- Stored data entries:
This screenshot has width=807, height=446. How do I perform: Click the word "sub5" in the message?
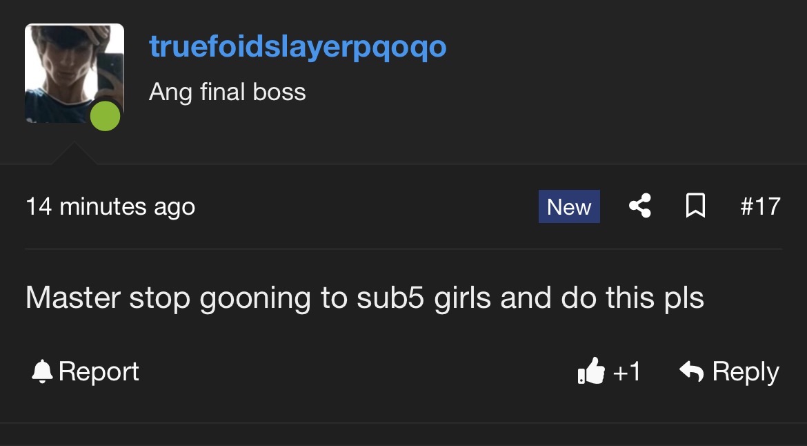(390, 298)
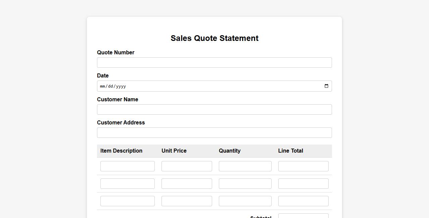Click into the Customer Address field

tap(214, 133)
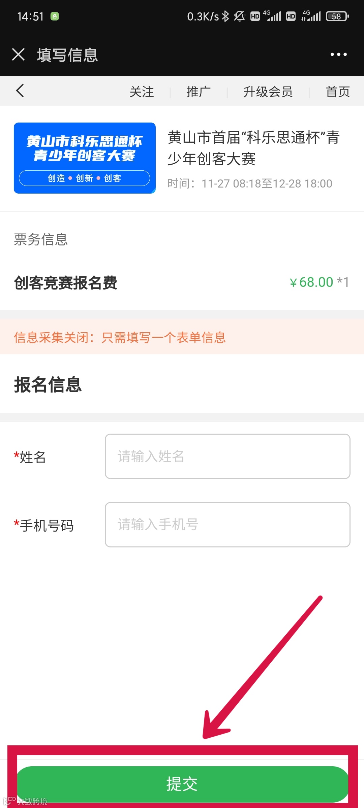Go to 首页 from the navigation bar
Screen dimensions: 364x808
[x=338, y=92]
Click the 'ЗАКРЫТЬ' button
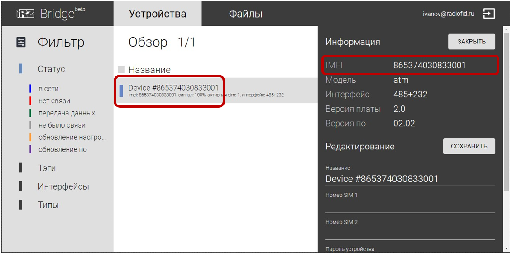512x253 pixels. point(472,42)
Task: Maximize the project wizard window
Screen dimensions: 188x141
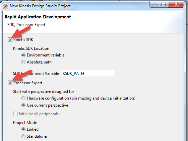Action: [164, 5]
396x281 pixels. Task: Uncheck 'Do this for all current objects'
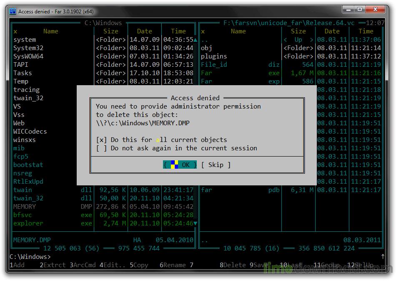[x=101, y=140]
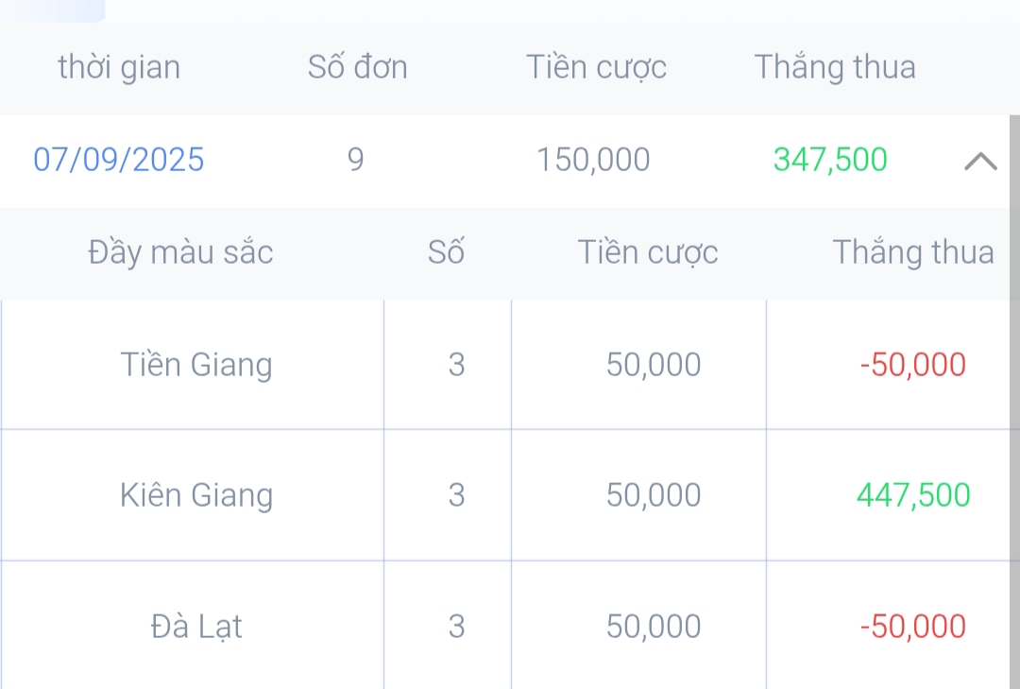The width and height of the screenshot is (1020, 689).
Task: Click the 'Số đơn' column header
Action: [x=357, y=67]
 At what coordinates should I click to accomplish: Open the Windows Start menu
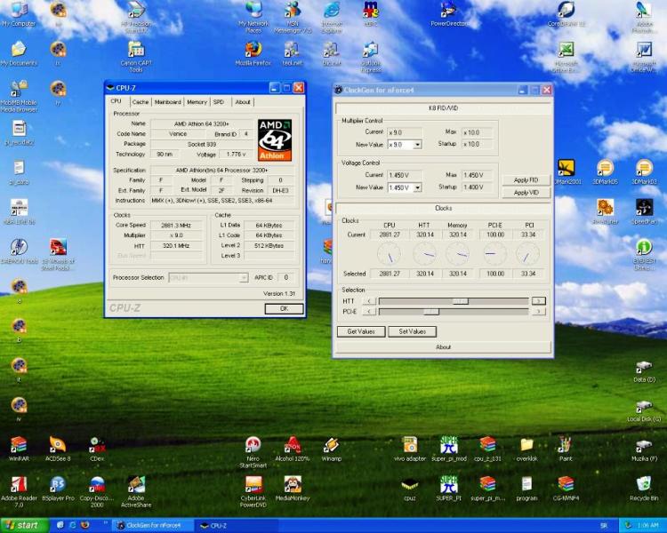pos(22,525)
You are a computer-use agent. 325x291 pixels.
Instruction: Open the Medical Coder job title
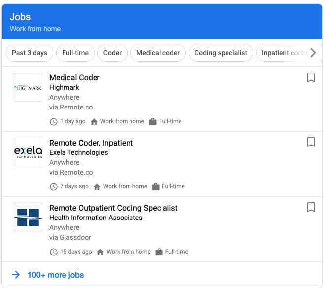[74, 77]
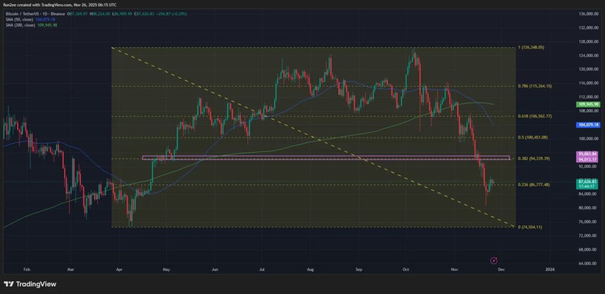Click the pink lightning event icon on time axis

pyautogui.click(x=494, y=260)
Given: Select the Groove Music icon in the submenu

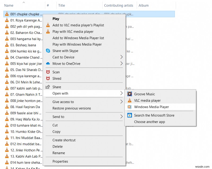Looking at the screenshot, I should tap(130, 94).
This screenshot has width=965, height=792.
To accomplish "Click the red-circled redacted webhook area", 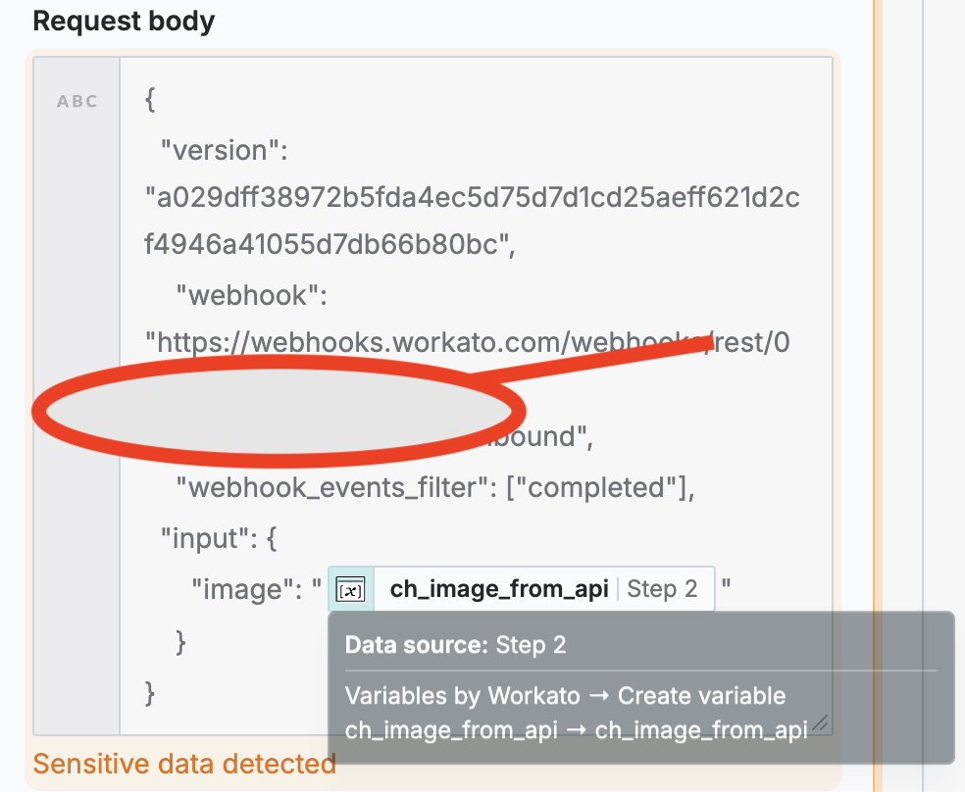I will pos(279,411).
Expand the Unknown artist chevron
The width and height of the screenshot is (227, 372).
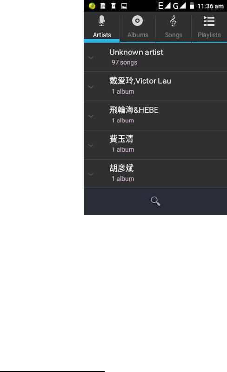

- Instructions for the task: Exactly as written, repeat the lines from the beginning of the entries up to and including the line with "You are a computer-use agent. 325x291 pixels.", but not the pictures.

- Exercise result:
This screenshot has width=807, height=446. How do I perform: Click the word "sub5" in the message?
(390, 298)
Click into the Customer Address field

tap(214, 133)
Go to 首页 from the navigation bar
Screen dimensions: 364x808
[x=338, y=92]
Click the 'ЗАКРЫТЬ' button
512x253 pixels. point(472,42)
Task: Maximize the project wizard window
Screen dimensions: 188x141
Action: [164, 5]
396x281 pixels. Task: Uncheck 'Do this for all current objects'
[x=101, y=140]
The width and height of the screenshot is (1020, 689).
Task: Click the 'Số đơn' column header
Action: [x=357, y=67]
 At what coordinates should I click to accomplish: Open the Windows Start menu
pos(22,525)
You are a computer-use agent. 325x291 pixels.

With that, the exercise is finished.